Following a research trip to New York and San Francisco, they knew they wanted to rethink how people viewed ice cream. Over there, Morgan says, people go out and meet for an ice cream the same way we would meet for a coffee. And if the queues snaking out the front door of their sun-filled, pastel parlour at 11am on a Saturday morning are anything to go by, it would seem they’ve achieved their goal.

Seasonality is the main consideration when developing their flavours, taking advantage of the glut of feijoas in the autumn, and peaches, plums, and basil in late summer. They’ll batch freeze it when it’s plentiful, but once it’s gone, it’s gone. Unlike most traditional ice cream recipes, they don’t use egg yolk – the base is nothing more than organic cream, milk and sugar. Morgan says the reason for this is two fold: firstly, it’s one less animal product they have to use, and secondly, one less thing to get in the way of the delicate flavour infusions they strive for.

“We are still perfecting the recipe – we change things all the time. There are so many different recipes out there, so we’ve taken lots of different ones and found what works best for us. But we are constantly tweaking it. We found that lots of the flavours we do that contain herbs and have to be infused overnight, the egg doesn’t help. It adds an egginess that might cover up the pure flavour of the sweet cream and the herb or whatever else it is you are infusing.”

With a group of them always bouncing ideas off one another, some trained chefs, some just lovers of ice cream, the process of coming up with new flavours is collaborative. But Morgan says perfection doesn’t come without a few failures:
“We have lots of disasters too. It will take lots of attempts to get it just right.
Sometimes we’ll make a few batches and if it’s not working we’ll just give up. Lots of them are a team effort.”

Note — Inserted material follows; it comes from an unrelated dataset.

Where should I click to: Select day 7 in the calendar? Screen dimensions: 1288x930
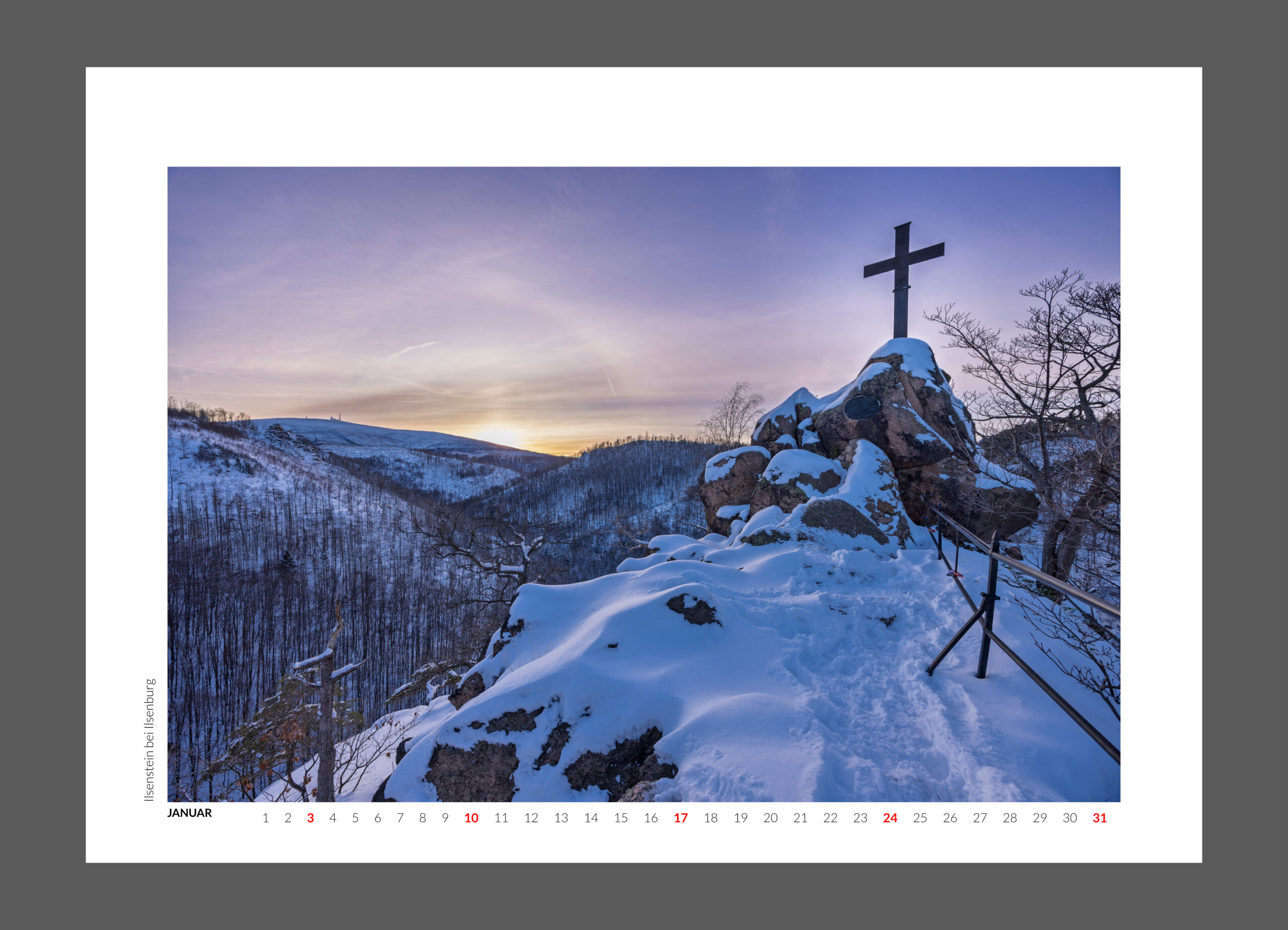click(x=400, y=817)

She says you can flavour ice cream with literally anything – it’s just that not many people do. Like Szechuan peppercorns, which Morgan says go well with a lot of fruits – rhubarb in the winter, strawberries in the summer, the numbing spice of the peppercorns playing with the natural sweetness of the fruit. Or smoke: vanilla pods and cinnamon are smoked before being used to make an apple puree for their cinnamon smoked apple pie flavour. Or popcorn, massive batches of which infuse for two to three days to ensure its deep, buttery corn essence is imparted into the milk and cream.

Morgan says there has been a little resistance from Kiwi ice cream purists who would rather have traditional hokey pokey than the pear and chocolate rendition that is served at Duck Island. But she says they will keep pushing the boundaries and eventually people come around, “People will say, ‘Ew, why would you put that in an ice cream?’ The kids are more open-minded – they’ll say, ‘I want the pink one’, and the pink one might be coconut, raspberry and coriander, but they’ll eat it and enjoy it anyway. They are better than the adults. But most people are willing to give it a go. We’ll just keep making them and they’ll try it eventually.”

Looking ahead, Morgan says there are many flavours in the works they are yet to try, as well as many old favourites they want to revisit. Lately they have been playing around with some booze-infused flavours, working on perfecting a beer ice cream that will hopefully be ready soon. Cheers to that, we say.